**What is being asked**
Rewrite the entries from the start through the line containing "click(x=321, y=57)", inclusive, replacing "Log tab" with "History tab" and leaving everything else unchanged.

**Input rows**
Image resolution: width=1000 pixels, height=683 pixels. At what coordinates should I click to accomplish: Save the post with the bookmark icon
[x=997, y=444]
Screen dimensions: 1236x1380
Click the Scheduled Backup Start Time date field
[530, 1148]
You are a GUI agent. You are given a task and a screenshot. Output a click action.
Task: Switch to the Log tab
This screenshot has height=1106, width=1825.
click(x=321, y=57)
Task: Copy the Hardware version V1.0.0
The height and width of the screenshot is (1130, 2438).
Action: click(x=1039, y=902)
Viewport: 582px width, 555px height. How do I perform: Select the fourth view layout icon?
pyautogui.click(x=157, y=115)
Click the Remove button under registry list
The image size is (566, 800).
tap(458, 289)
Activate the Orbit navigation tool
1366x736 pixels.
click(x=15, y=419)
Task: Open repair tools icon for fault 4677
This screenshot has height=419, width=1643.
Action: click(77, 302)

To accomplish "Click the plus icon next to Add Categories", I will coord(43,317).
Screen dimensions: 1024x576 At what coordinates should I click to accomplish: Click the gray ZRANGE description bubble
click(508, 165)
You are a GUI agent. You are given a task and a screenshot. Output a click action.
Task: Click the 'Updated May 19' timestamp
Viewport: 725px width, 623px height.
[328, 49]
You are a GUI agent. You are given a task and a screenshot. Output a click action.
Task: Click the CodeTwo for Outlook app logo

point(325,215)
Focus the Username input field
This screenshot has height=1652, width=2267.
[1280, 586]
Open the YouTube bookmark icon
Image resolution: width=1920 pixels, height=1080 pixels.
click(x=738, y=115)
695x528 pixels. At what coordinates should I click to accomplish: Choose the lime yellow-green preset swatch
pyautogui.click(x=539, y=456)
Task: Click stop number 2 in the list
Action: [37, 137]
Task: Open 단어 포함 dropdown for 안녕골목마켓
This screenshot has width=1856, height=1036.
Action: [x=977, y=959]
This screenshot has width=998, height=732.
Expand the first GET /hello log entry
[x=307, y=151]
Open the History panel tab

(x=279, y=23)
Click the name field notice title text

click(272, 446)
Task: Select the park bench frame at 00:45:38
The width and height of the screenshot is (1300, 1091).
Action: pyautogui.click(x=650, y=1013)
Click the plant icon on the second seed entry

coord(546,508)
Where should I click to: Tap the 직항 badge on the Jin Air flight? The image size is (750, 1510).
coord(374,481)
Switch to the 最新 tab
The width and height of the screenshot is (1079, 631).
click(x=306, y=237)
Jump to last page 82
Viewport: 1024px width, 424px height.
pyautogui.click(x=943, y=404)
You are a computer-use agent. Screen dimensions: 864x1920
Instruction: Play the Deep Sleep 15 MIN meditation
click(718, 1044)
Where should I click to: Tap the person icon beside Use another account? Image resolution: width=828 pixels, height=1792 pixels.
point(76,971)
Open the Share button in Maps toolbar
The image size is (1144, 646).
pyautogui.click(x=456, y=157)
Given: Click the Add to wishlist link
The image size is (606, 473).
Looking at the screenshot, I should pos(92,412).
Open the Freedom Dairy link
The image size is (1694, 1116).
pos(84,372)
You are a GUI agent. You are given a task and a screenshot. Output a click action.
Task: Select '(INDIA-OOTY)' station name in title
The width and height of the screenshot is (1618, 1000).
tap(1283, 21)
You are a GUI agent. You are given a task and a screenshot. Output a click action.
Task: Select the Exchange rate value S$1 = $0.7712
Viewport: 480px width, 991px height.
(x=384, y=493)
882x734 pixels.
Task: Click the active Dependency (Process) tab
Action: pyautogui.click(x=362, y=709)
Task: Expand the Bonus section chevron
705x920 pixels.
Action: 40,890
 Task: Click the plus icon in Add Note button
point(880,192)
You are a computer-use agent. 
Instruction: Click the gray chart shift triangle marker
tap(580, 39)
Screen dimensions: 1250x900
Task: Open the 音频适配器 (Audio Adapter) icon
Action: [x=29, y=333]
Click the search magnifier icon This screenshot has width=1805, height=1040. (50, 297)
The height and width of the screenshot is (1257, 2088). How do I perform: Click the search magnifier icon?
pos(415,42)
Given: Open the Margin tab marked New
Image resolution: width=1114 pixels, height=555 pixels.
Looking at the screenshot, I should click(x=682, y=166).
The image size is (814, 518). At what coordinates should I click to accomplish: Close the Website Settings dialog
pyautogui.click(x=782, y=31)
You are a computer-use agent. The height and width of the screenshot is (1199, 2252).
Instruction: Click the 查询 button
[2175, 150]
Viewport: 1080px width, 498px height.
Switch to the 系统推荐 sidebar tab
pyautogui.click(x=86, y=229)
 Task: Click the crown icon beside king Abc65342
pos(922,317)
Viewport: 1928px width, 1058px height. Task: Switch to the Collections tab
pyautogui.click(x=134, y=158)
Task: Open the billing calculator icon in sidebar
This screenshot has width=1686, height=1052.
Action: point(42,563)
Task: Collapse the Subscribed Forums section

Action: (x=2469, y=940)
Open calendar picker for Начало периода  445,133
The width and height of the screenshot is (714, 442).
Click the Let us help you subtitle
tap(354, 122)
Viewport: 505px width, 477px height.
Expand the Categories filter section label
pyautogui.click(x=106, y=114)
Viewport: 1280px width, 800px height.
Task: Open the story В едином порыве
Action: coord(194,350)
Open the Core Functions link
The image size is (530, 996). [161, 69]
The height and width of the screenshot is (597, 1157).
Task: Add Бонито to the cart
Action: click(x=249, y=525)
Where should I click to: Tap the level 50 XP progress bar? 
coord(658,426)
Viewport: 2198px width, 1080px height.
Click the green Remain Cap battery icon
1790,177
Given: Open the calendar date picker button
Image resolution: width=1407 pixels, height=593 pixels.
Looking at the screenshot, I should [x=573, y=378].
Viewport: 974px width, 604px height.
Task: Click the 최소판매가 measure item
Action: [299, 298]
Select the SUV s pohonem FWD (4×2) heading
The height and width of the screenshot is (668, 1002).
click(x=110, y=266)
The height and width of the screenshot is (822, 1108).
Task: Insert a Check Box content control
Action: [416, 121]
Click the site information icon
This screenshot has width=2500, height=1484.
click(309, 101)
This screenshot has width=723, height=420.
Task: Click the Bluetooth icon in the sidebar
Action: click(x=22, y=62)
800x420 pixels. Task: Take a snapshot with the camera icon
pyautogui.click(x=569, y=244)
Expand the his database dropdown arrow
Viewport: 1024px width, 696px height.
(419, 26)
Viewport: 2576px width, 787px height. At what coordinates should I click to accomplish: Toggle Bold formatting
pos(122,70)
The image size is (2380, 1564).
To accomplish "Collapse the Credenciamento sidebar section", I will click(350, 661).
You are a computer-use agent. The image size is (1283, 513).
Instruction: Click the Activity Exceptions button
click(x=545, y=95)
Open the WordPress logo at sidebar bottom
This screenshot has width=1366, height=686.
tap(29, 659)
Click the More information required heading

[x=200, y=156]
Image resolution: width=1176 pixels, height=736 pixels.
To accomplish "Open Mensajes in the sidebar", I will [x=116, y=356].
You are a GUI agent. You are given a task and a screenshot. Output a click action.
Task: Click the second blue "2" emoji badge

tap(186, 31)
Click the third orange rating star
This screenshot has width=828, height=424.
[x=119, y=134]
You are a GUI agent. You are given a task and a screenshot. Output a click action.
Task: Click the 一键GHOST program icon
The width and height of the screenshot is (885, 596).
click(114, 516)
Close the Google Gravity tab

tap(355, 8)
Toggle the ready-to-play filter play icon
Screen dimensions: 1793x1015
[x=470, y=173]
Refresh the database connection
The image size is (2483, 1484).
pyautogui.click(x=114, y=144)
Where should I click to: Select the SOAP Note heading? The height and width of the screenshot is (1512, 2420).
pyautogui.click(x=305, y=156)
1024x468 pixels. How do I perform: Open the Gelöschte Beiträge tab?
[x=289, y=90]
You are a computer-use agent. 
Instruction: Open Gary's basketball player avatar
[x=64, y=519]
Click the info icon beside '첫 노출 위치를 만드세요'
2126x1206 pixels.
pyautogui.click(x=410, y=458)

**Answer to this exercise**
Image resolution: width=1000 pixels, height=683 pixels. At what coordinates should I click to accomplish: Save the post with the bookmark icon
[x=997, y=444]
Screen dimensions: 1236x1380
Click the Scheduled Backup Start Time date field
[530, 1148]
You are a GUI agent. You are given a task and a screenshot. Output a click action.
Task: Switch to the History tab
This screenshot has height=1106, width=1825.
click(x=321, y=57)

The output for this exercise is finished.